- Directed by: Bonnie Burt
- Release date: 1994;
- Country: United States
- Languages: English, Spanish (with English subtitles)

= Abraham and Eugenia: Stories from Jewish Cuba =

1994 film

Abraham and Eugenia: Stories From Jewish Cuba is a 1994 documentary directed by American Bonnie Burt.

==Summary==
Abraham and Eugenia: Stories From Jewish Cuba tells the story of two people living on the communist island nation who have held onto their faith in the years since the revolution.

Abraham, a Jewish-Cuban and the only kosher butcher left in Havana, expresses the intensity of pressure to integrate into the society. He acknowledges that there is a lack of anti-Semitism, which makes it easier to get along. But Abraham is concerned that without working at it, the younger generation will live "as an average Cuban" and fail to carry on Jewish traditions.

Soon after Castro took power in 1959 up until the early 1990s, 94% of the Jewish population left Cuba. Before then, there had been 15,000 Jews in Havana alone. Shortly after the fall of the USSR, the communist party of Cuba announced a relaxation of some of their principles and the toleration of religion. But with the fall of the Soviet Union, aid to Cuba was stopped and people suffered material shortages: in 1994 Bonnie Burt traveled to Cuba and found there was a lack of medication, power outages are an everyday occurrence, and groceries per-household are extensively limited throughout the island. Within these conditions, she filmed Abraham and Eugenia, and a revival of Judaism in Cuba.

Burt shows Abraham preparing for his son Yacob's Bar Mitzvah. It is the first such event in Havana in over 15 years. At the service Abraham notes that their congregation has not had a rabbi in about 30 years, but they have been able to persevere.

_REQUIREMENT 1_
Name every person the page about the documentary Abraham and Eugenia mentions by name.
_REQUIREMENT 2_
Continue the page about the documentary Abraham and Eugenia, starting right after its final sentence.

_SUPPLIED MATERIAL_
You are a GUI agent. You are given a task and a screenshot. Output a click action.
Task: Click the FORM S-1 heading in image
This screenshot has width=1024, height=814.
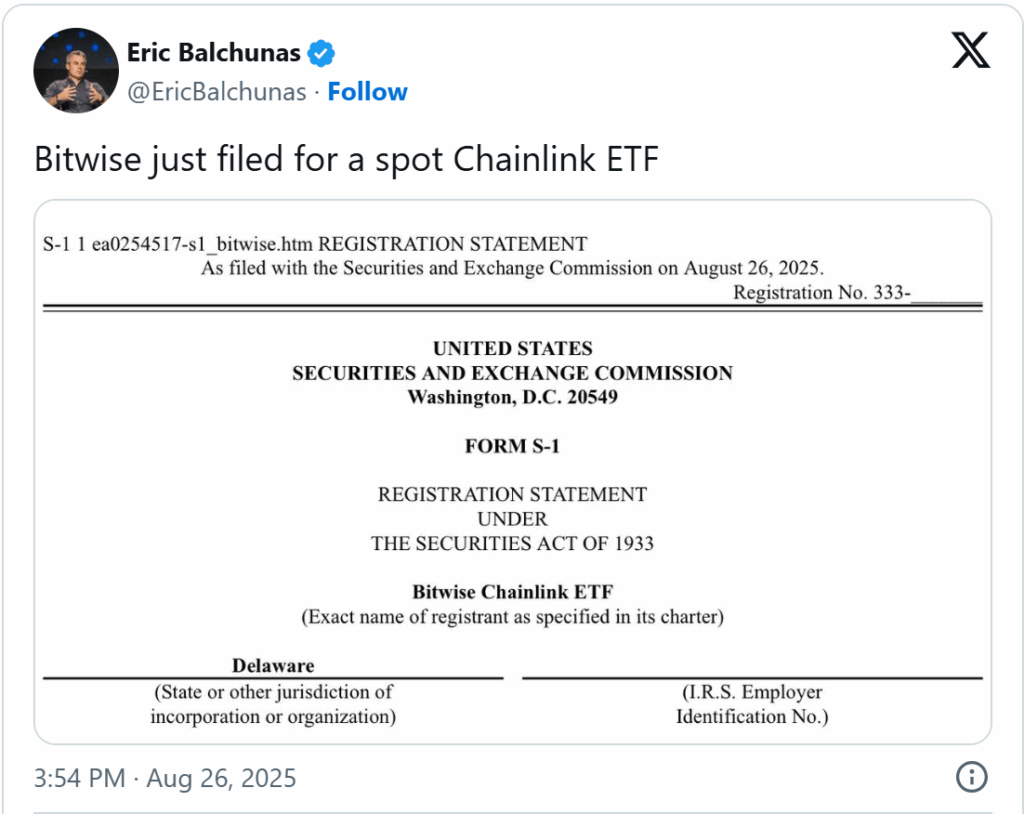[x=513, y=446]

_EXERCISE RESPONSE 1_
Bonnie Burt, Abraham, Eugenia, Castro, Yacob

_EXERCISE RESPONSE 2_
In the rural, undeveloped area of Cuba's inland, Burt introduces Eugenia and her sister. They were raised in the same countryside that developed the radical leaders of the Cuban Revolution. Eugenia and her sister wanted to respect their religious father's desire that they wed men only of the Jewish faith, but found it impossible to find mates when most of the remaining Jews lived in Havana. By the time the women reached their 30s, they decided to marry Gentiles rather than remain single forever. With her husband's understanding, Eugenia was rearing their children as Jews.

The Jewish population is at a significantly low level; the pious societies of Camagüey, Cienfuegos and Santiago stand at fewer than 100 Jews per town. They lack synagogues to congregate and worship in. To strengthen Jewish living and retain a quorum of Jewish men, more people are considered necessary.

The documentary notes that Cuba's Jews had been from both Sephardic and Ashkenazy traditions, coming from Turkey, Poland, Germany and other parts of Europe, with most immigrants having arrived. With the liberalization of policies in the 1990s in Cuba, they hoped to attract new immigrants.

==Reception==
Paul Kaplan of Library Journal described Abraham and Eugenia: Stories from Jewish Cuba as "a very thoughtful film, easy to view with its large English subtitles. It is recommended for school and public libraries that emphasize Jewish, Latin American, or ethnic studies."